I recently won a motion that will almost certainly result in the entire case being dismissed, where six officers were present in court to testify against my client on our defense motion to suppress (prevent the use of at trial) illegally seized evidence. The case began with an anonymous tip to 911. All of the officers reports said or implied that a drug deal took place involving my client, whom they stops, dragged out of his vehicle, and handcuffed him on the ground. Then they called a judge for a search warrant based on questionable statements to the judge, including inaccurate specifics of K-9 sniff 'searches' of two suspect vehicles. The police then arrested my client and took him to jail, and impounded his vehicle and searched it thoroughly, allegedly finding a tiny amount of drug residue, and my client was then charged with felony drug possession.
But, determinative to this case, the law enforcement stop of my client and the seizure of his vehicle was an unconstitutional Terry stop or investigative detention, which violated the Fourth Amendment of the US Constitution and article 1, Section 7 of the Washington State Constitution. An anonymous tip must be corroborated for reliability, which wasn't done here by the police, or else the cops must observe corroborating criminal activity, not just innocuous (legal) actions such as people talking to one another in or outside their vehicles in a public parking lot, which is all that occurred here. On the stand, during my cross-examination of these officers, none of them were willing and able to say they actually saw any crime being committed before they arrested him! It's stunning that in this day and age none of the officers involved, from 3 different agencies, had body or dash cams to record the stop. Several of them told my private investigator that they only wear body cams for bigger cases (!!!) and some said the county where this occurred didn't have the money to supply them with body-cams.
Without the ability to show that they had seen any illegal activity, all the evidence they obtained by subsequent searching became what is called 'Fruit of the poisonous tree' and unusable at trial.

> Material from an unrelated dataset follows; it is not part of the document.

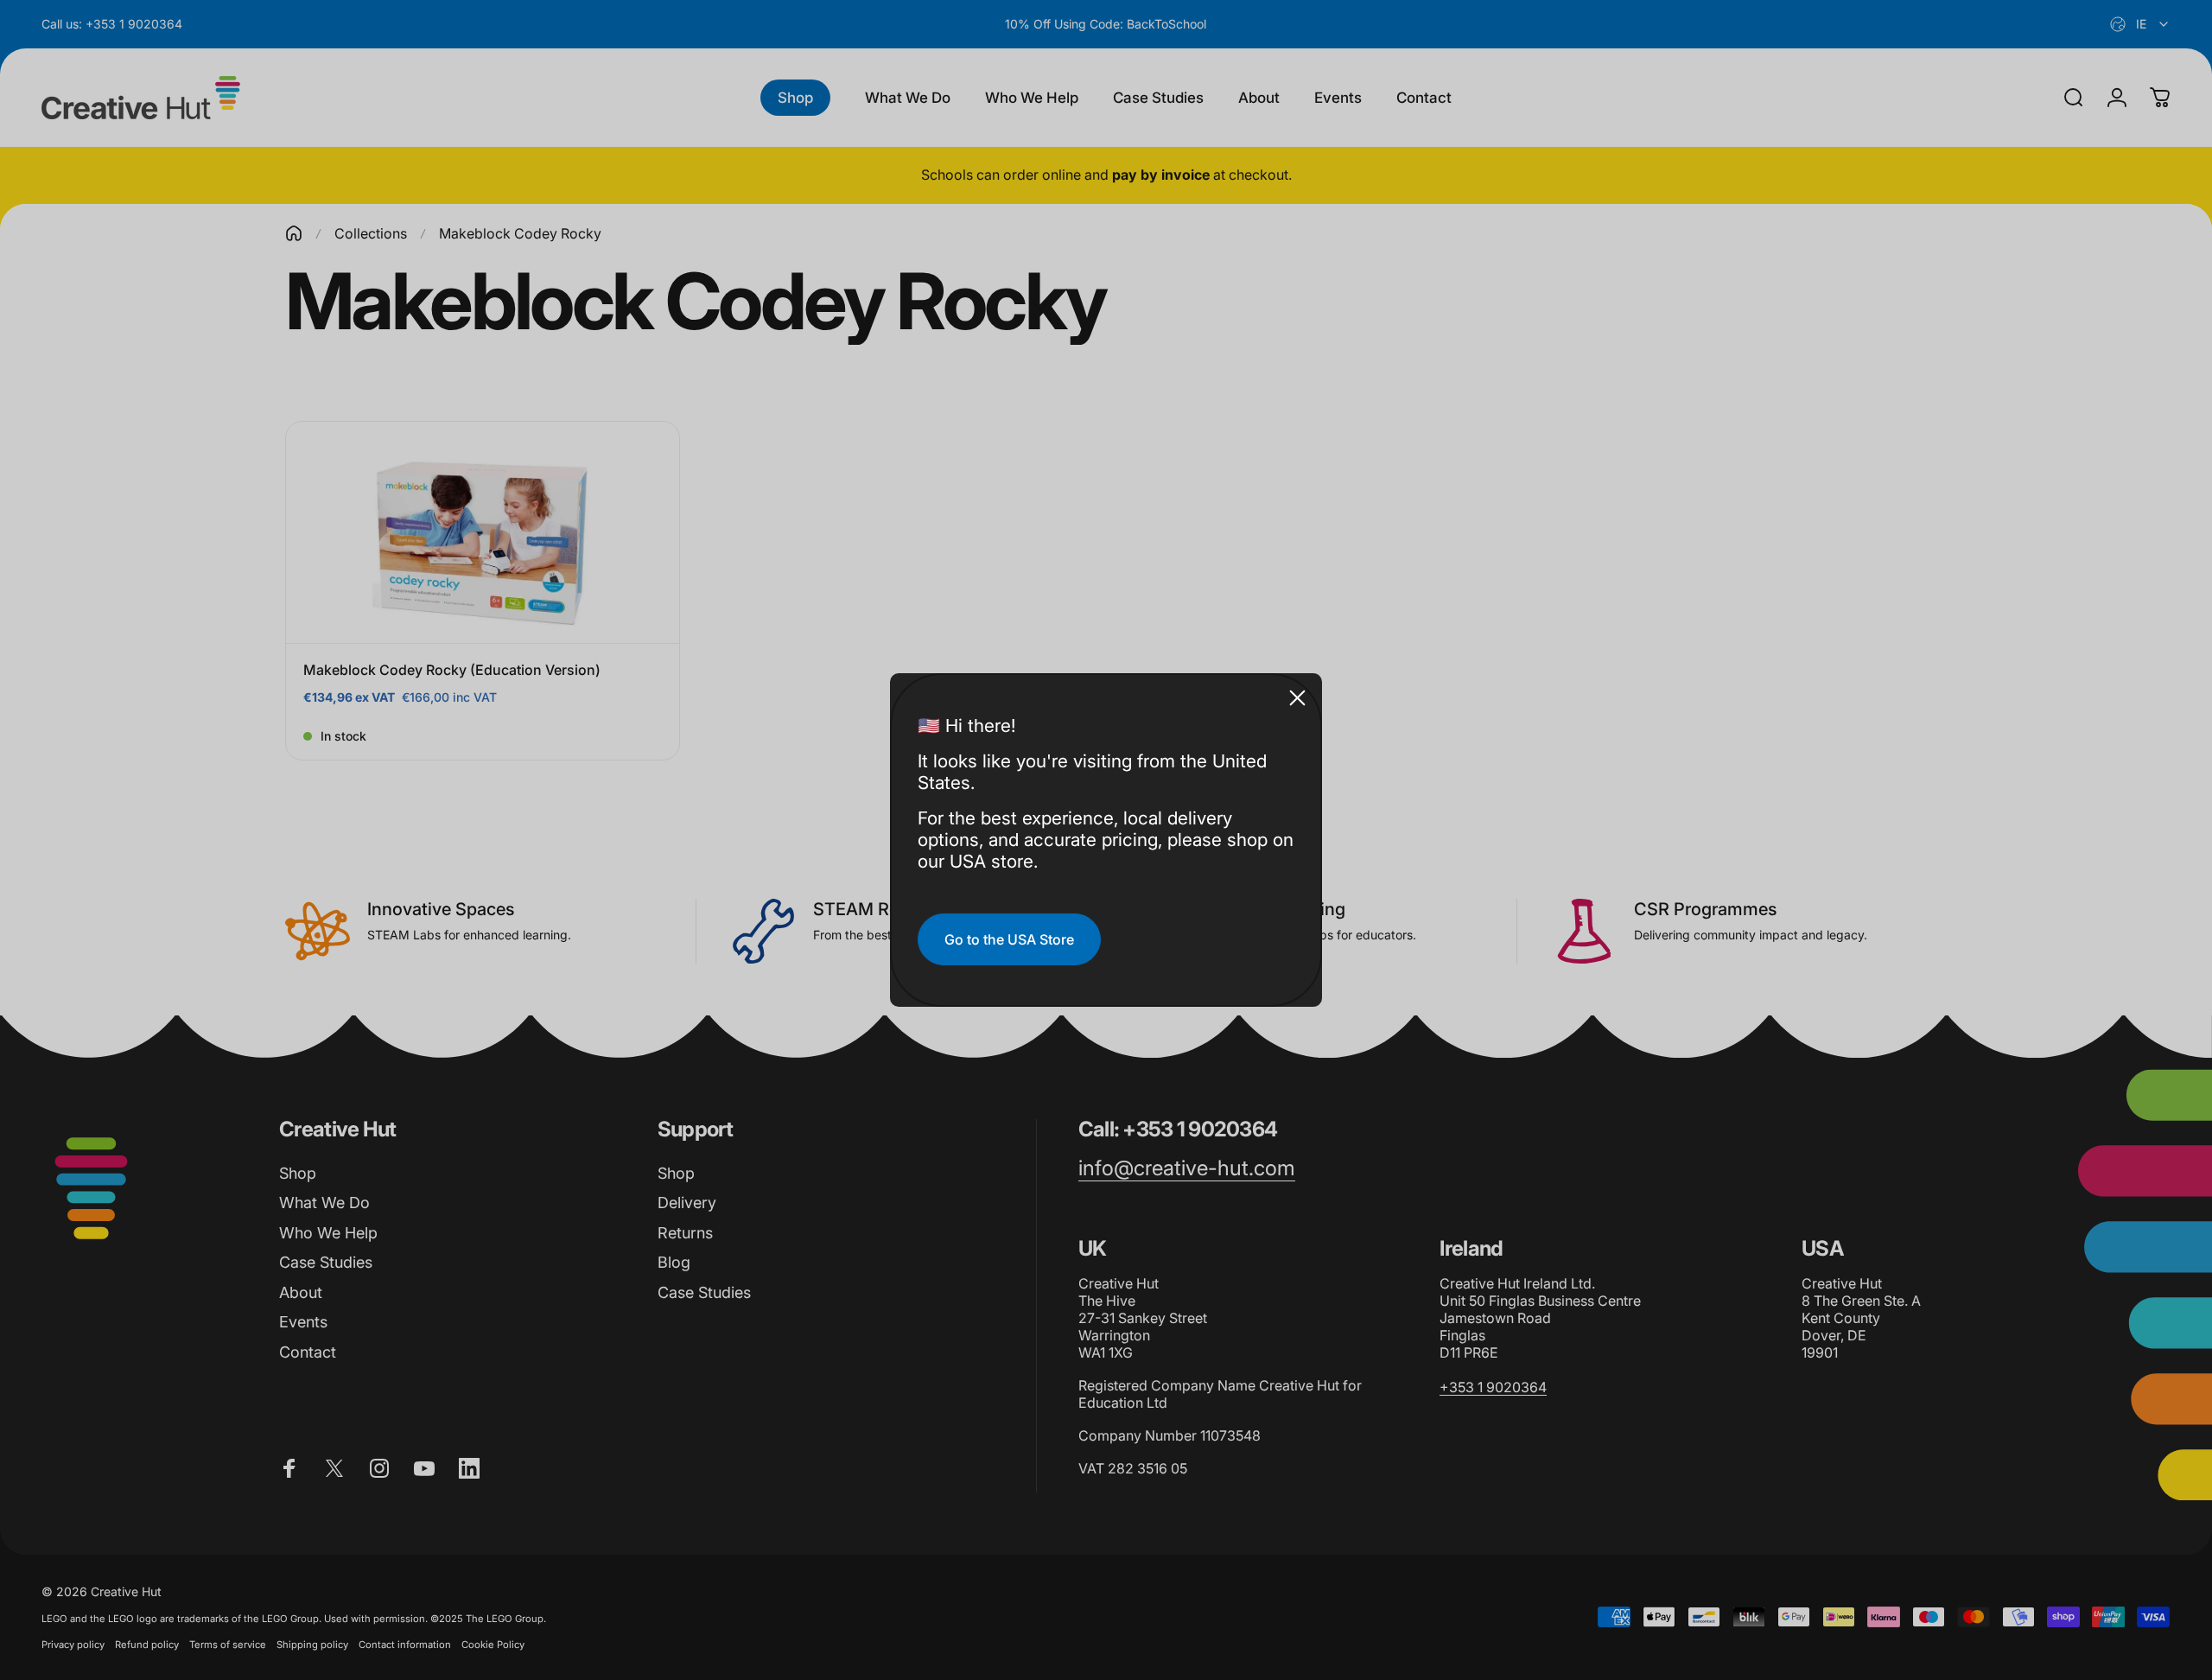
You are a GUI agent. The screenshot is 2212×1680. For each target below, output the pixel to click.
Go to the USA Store (1009, 939)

Ars Technica now reports that the famous TASER company is changing it's name to Axon, and giving away free body cams to police agencies, along with a year of Cloud storage service. Obviously they plan to make money long term by selling subscriptions to the service, like every tech company does nowadays. They plan to make it cost effective and easy for every officer to record interactions and events, so there will be more evidence against alleged criminals, and less claims of police misconduct.